- **Acciones a realizar**
- 1) Enumere a todos los traductores de la obra de Roxin citada en el fragmento sobre Roxin y el Derecho penal.
- 2) Según el fragmento sobre Roxin y el Derecho penal, ¿en qué página de la obra citada se encuentra la frase atribuida a Roxin?
- 3) Transcriba literalmente el pasaje del fragmento sobre Roxin y el Derecho penal que se inicia con las palabras que contienen "Las palabras del" y concluye con "no tiene cabida.".

- **Documento fuente**
───

A este respecto, Claus Roxin, con la lucidez que lo caracteriza, señaló: “un Estado de Derecho debe proteger al individuo no sólo mediante el Derecho penal, sino también del Derecho penal. Es decir que el ordenamiento jurídico no solo ha de disponer de métodos y medios adecuados para la prevención del delito, sino que también ha de imponer límites al empleo de la potestad punitiva, para que el ciudadano no quede desprotegido y a merced de una intervención arbitraria o excesiva del “Estado Leviatán”. (Roxin, Claus, en “Derecho Penal. Parte General. Tomo I. Fundamentos. La Estructura de la Teoría del Delito”, Ed. Thomson-Civitas, trad. Diego Manuel Luzón Peña, Miguel Díaz y García Conlledo y Javier de Vicente Remesal, 2007, Madrid, p. 137).
Las palabras del maestro de Hamburgo no debieran ser desoídas por los mismos jueces de DDHH chilenos que construyen sus argumentos en base a sus citas, eso sí, cuando era un joven y romántico abogado penalista. Porque el Roxin más maduro, el escritor, se ha preocupado de adaptar su teoría a la realidad de estos tiempos, y enseñarnos que, en el ámbito del derecho penal, y específicamente en lo relativo al principio nullum crimen nulla poena sine lege praevia, scripta et certa, la moralina, simplemente, no tiene cabida.

───

- **Datos proporcionados**
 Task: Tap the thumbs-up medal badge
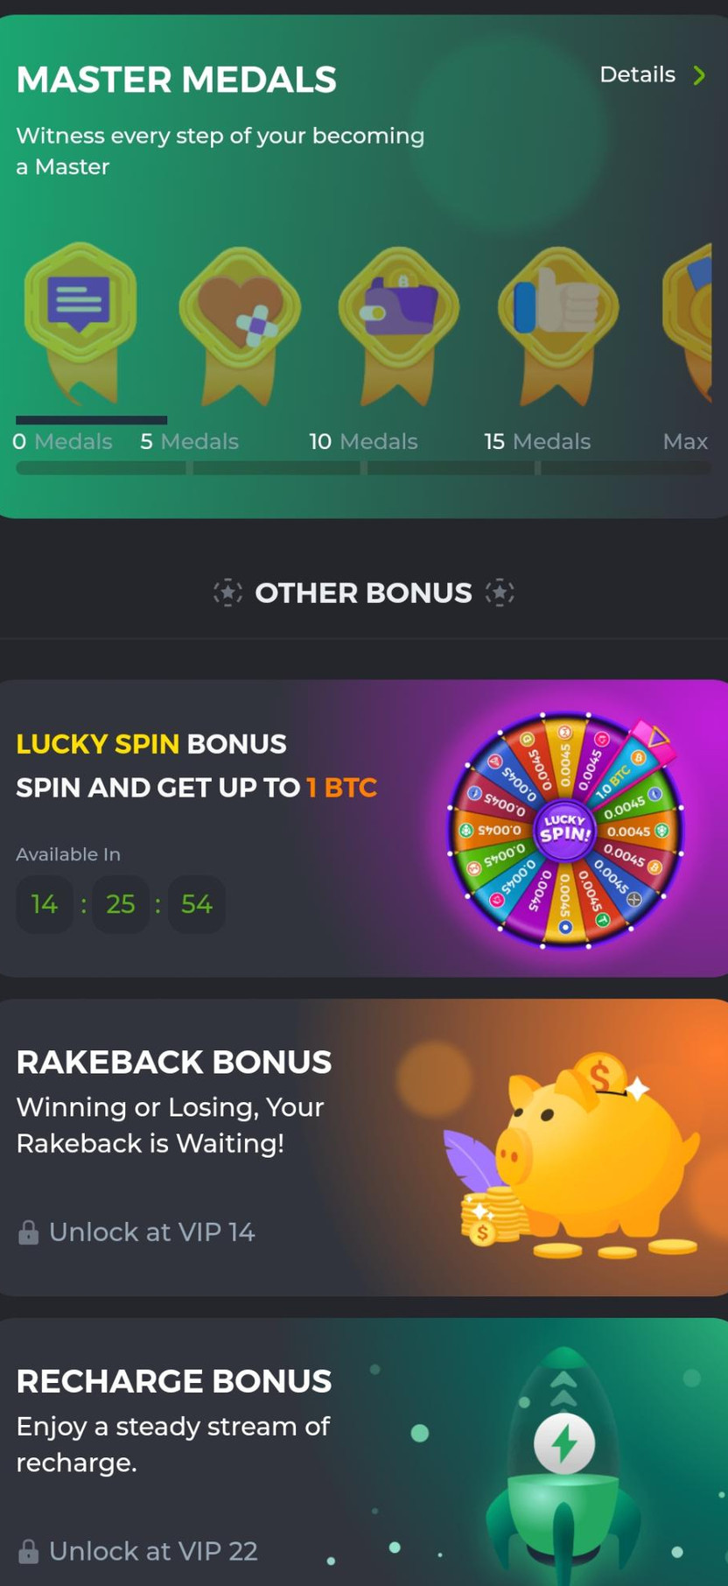coord(558,325)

───

- **Tareas resueltas**
- 1) Diego Manuel Luzón Peña, Miguel Díaz y García Conlledo y Javier de Vicente Remesal.

- 2) En la página 137.

- 3)
Las palabras del maestro de Hamburgo no debieran ser desoídas por los mismos jueces de DDHH chilenos que construyen sus argumentos en base a sus citas, eso sí, cuando era un joven y romántico abogado penalista. Porque el Roxin más maduro, el escritor, se ha preocupado de adaptar su teoría a la realidad de estos tiempos, y enseñarnos que, en el ámbito del derecho penal, y específicamente en lo relativo al principio nullum crimen nulla poena sine lege praevia, scripta et certa, la moralina, simplemente, no tiene cabida.